DATASET ROWS.
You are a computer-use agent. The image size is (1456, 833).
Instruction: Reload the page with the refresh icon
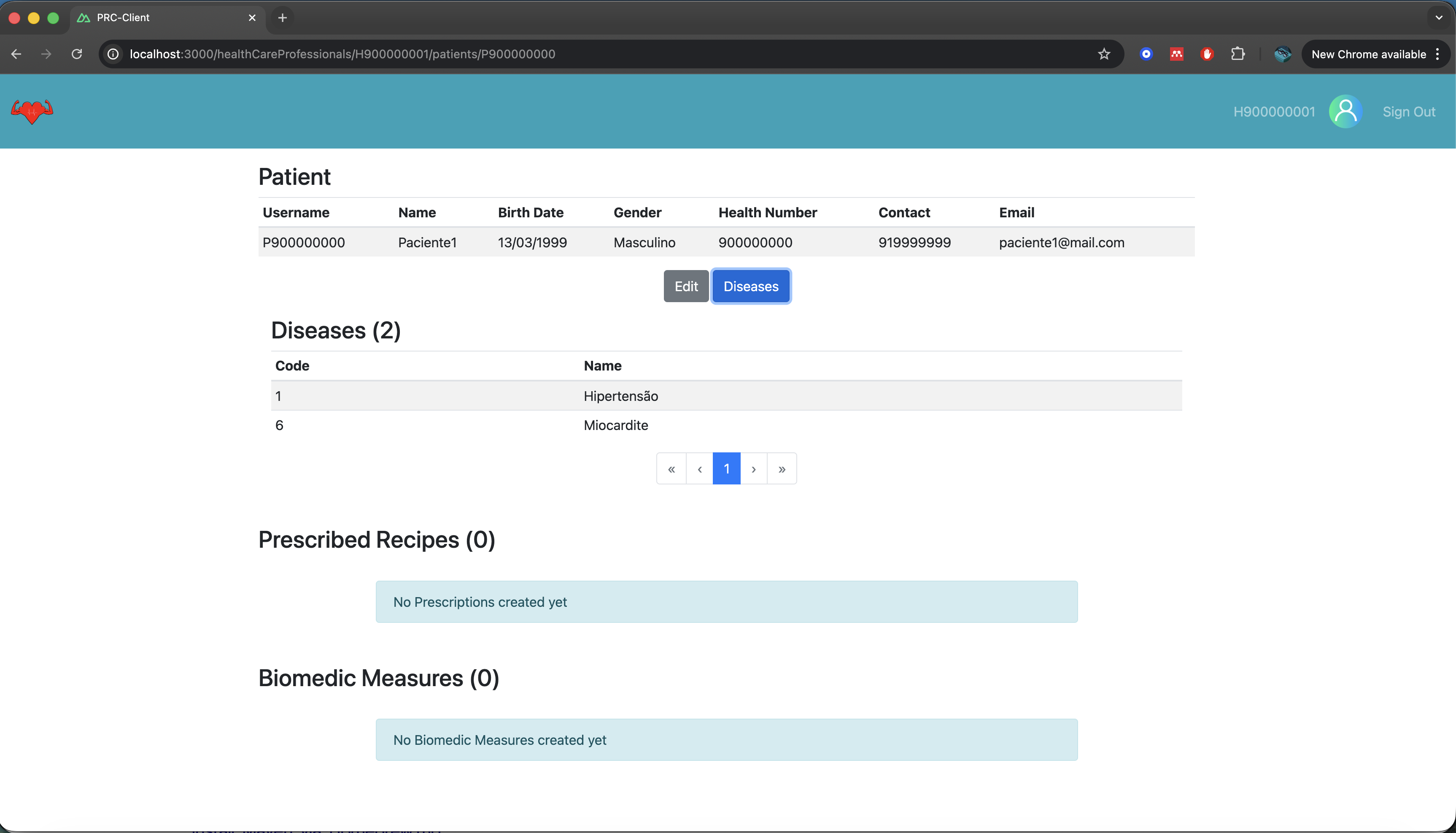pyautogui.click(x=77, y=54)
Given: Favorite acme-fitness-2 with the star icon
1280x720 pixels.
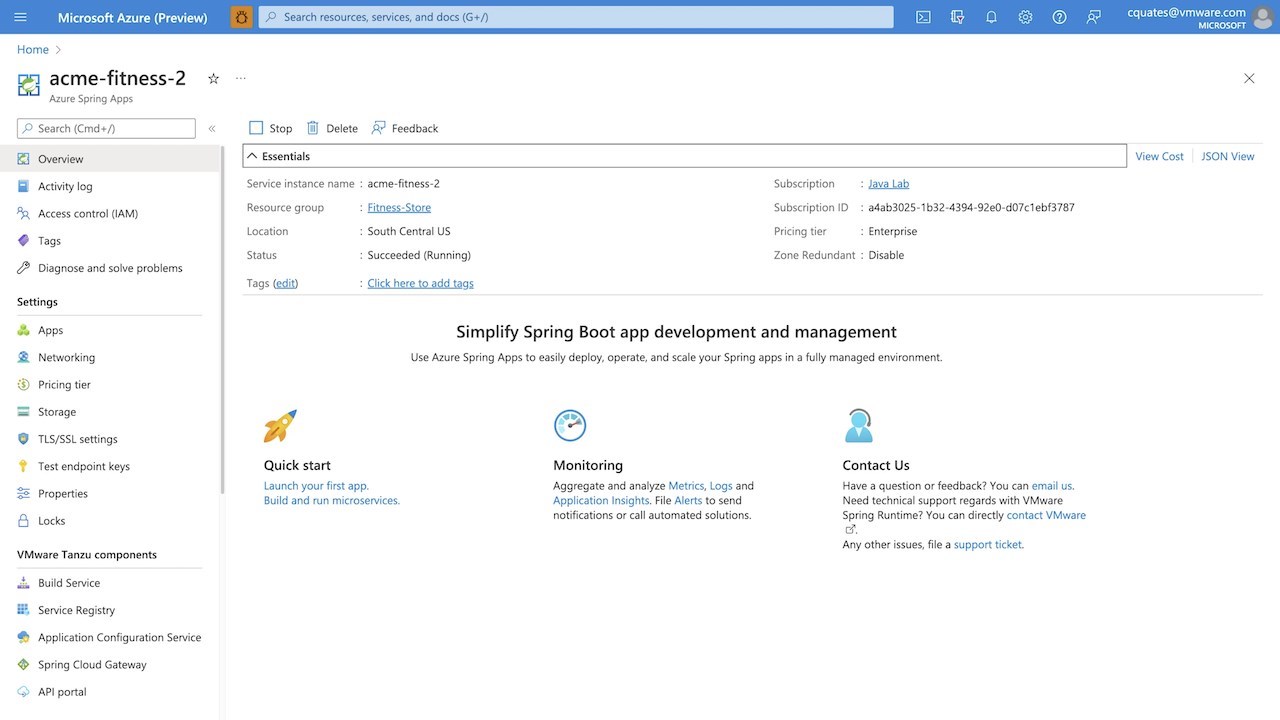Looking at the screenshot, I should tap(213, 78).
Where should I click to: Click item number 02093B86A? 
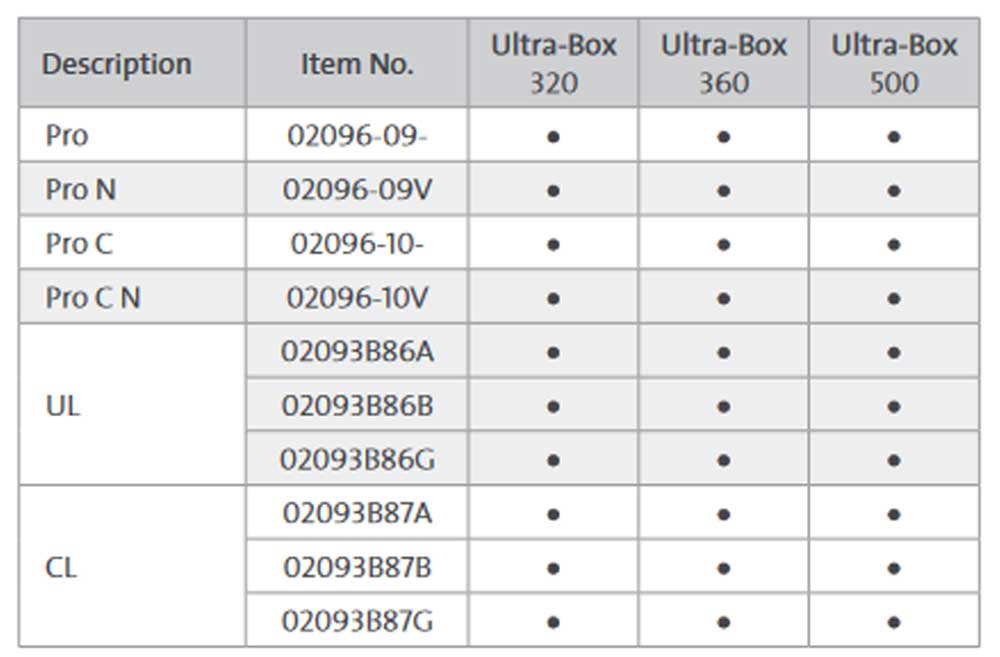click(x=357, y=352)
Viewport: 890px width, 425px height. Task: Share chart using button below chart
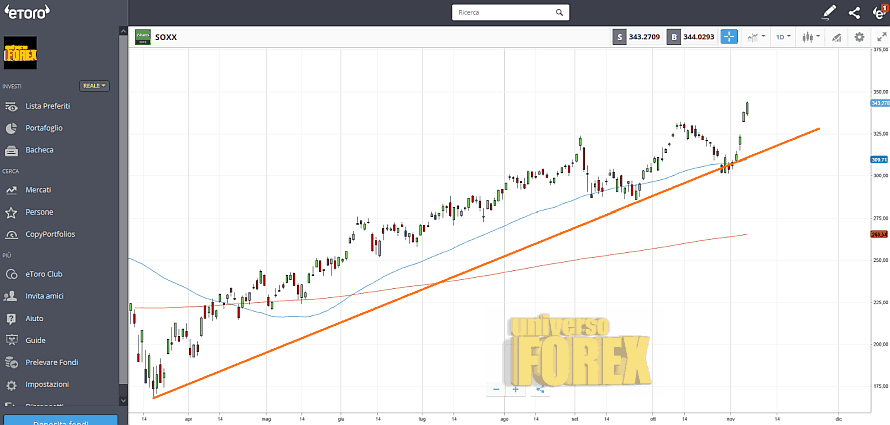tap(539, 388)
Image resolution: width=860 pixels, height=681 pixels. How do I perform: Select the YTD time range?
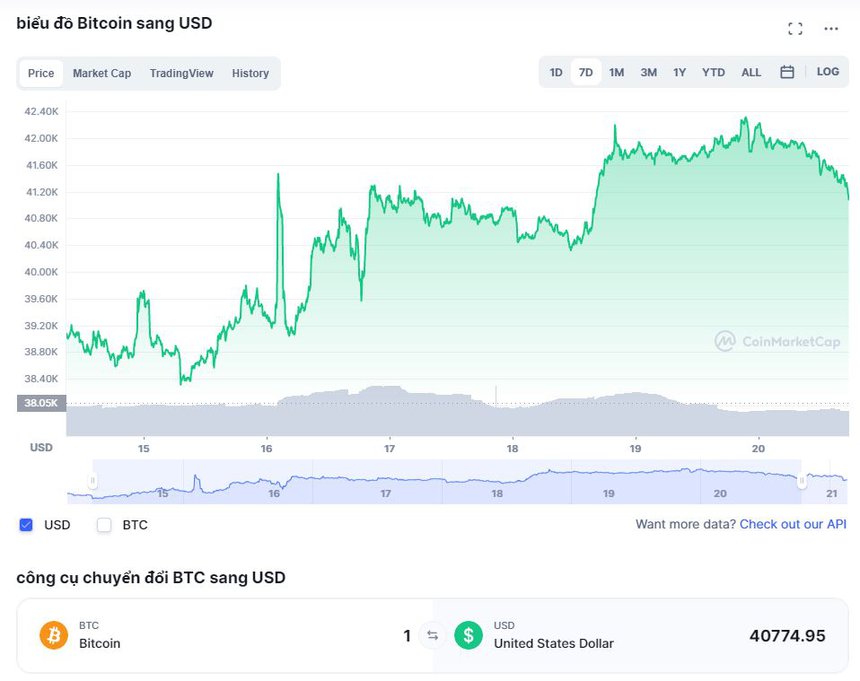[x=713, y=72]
---
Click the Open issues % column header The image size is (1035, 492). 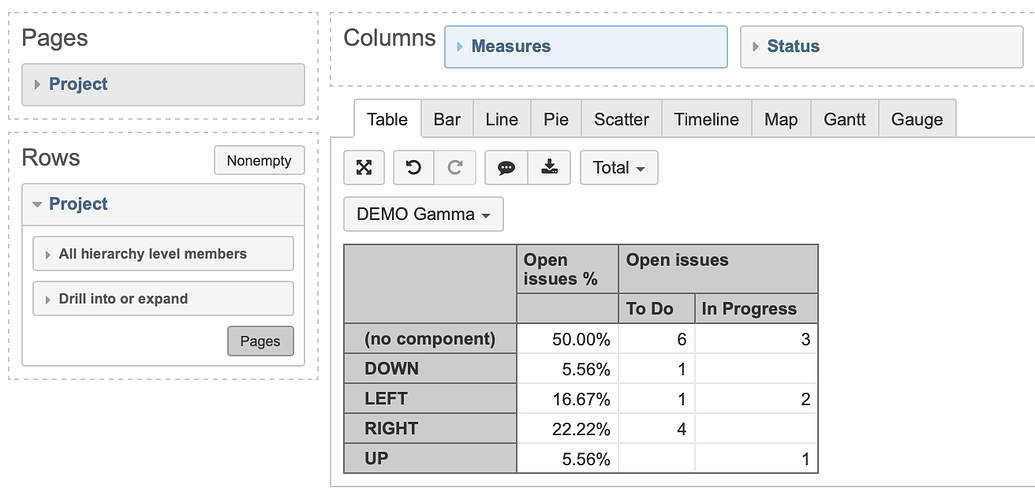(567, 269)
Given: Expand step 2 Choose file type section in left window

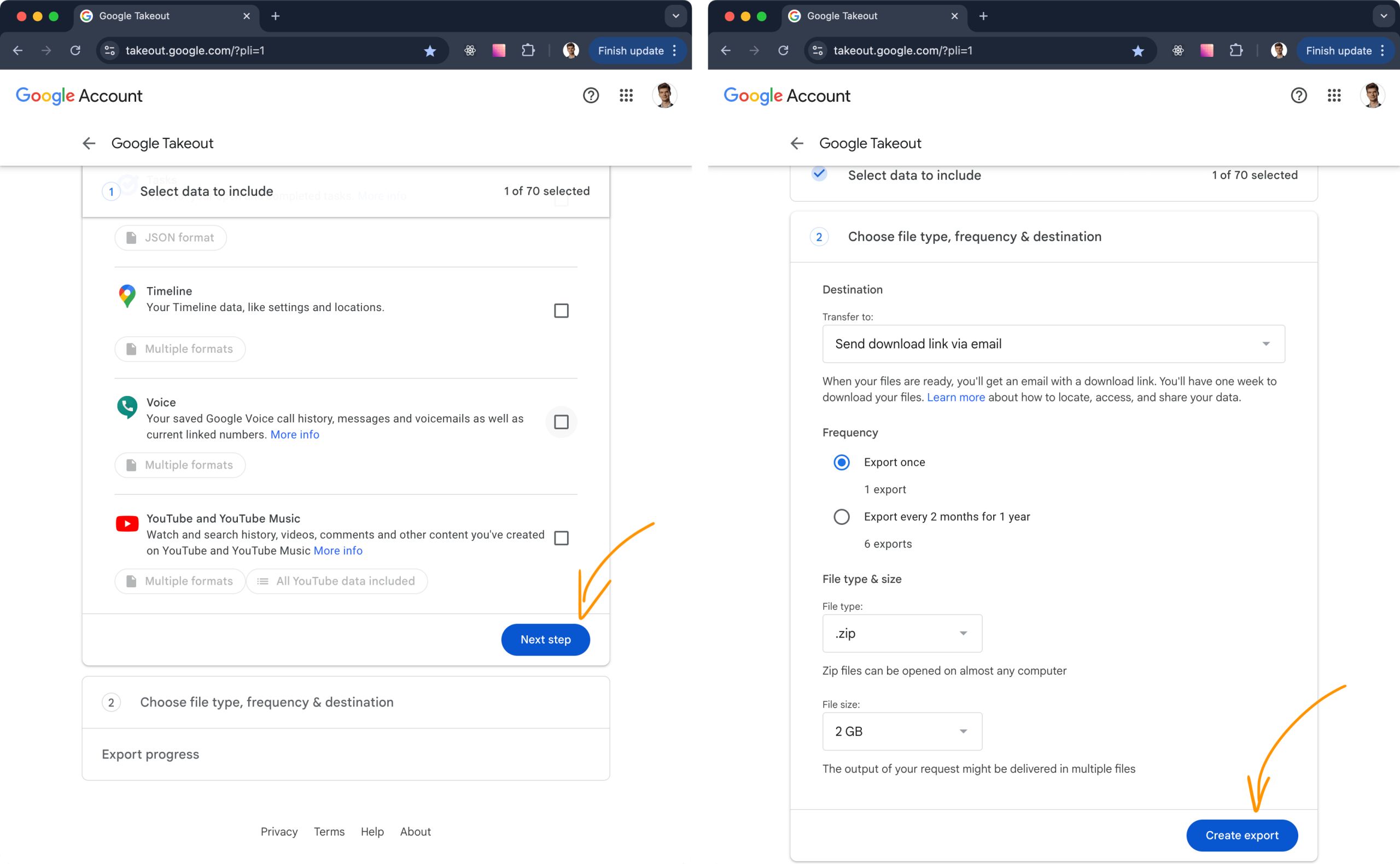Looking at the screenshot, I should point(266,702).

SHORT TASK. Copy out the items from the line containing "Given: Favorite acme-fitness-2" down to the line containing "tap(539, 388)", exactly as they appear, without the pictures.

EXERCISE OUTPUT.
Given: Favorite acme-fitness-2 with the star icon
1280x720 pixels.
Looking at the screenshot, I should tap(213, 78).
Where should I click to: Click item number 02093B86A? 
click(x=357, y=352)
Viewport: 890px width, 425px height. Task: Share chart using button below chart
tap(539, 388)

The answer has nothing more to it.